An individual with human immunodeficiency virus, dementia, and central nervous system amyloid deposition
Author(s) -
Turner Raymond Scott,
Chadwick Melanie,
Horton Wesley A.,
Simon Gary L.,
Jiang Xiong,
Esposito Giuseppe
Publication year - 2016
Publication title -
alzheimer's and dementia: diagnosis, assessment and disease monitoring
Language(s) - English
Resource type - Journals
SCImago Journal Rank - 2.497
H-Index - 37
ISSN - 2352-8729
DOI - 10.1016/j.dadm.2016.03.009
Subject(s) - dementia , hypermetabolism , medicine , pathology , precuneus , posterior cingulate , amyloid (mycology) , neuroscience , psychology , disease , cortex (anatomy) , radiology , functional magnetic resonance imaging
Human immunodeficiency virus (HIV)–associated neurocognitive disorder (HAND) is found in 30%–50% of individuals with HIV infection.

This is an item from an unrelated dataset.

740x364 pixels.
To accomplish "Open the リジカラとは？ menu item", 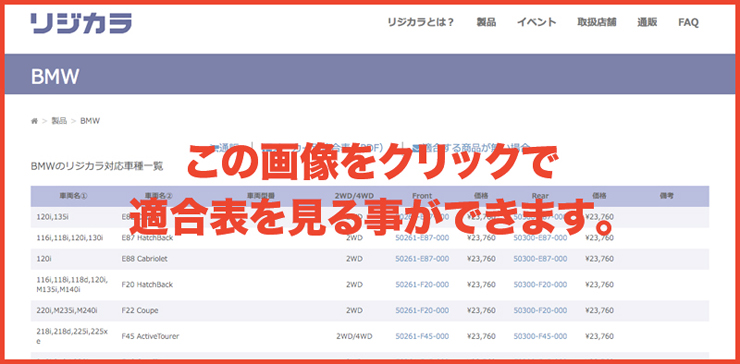I will (420, 22).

To date, no HIV+ individual has been reported to have a positive amyloid PET scan. We report a 71‐year‐old HIV+ individual with HAND. Clinical and neuropsychologic evaluations confirmed a progressive mild dementia. A routine brain MRI was normal for age. [18F]Fluorodeoxyglucose–PET revealed mild hypermetabolism in bilateral basal ganglia and hypometabolism of bilateral parietal cortex including the posterior cingulate/precuneus. Resting state functional MRI revealed altered connectivity as found with individuals with mild AD. CSF examination revealed a low Aβ42/tau index but a low phospho‐tau. An amyloid PET/CT with [18F]florbetaben revealed pronounced cortical radiotracer deposition. This case report suggests that progressive dementia in older HIV+ individuals may be due to HAND, AD, or both. HIV infection does not preclude CNS Aβ/amyloid deposition. Amyloid PET imaging may be of value in distinguishing HAND from AD pathologies.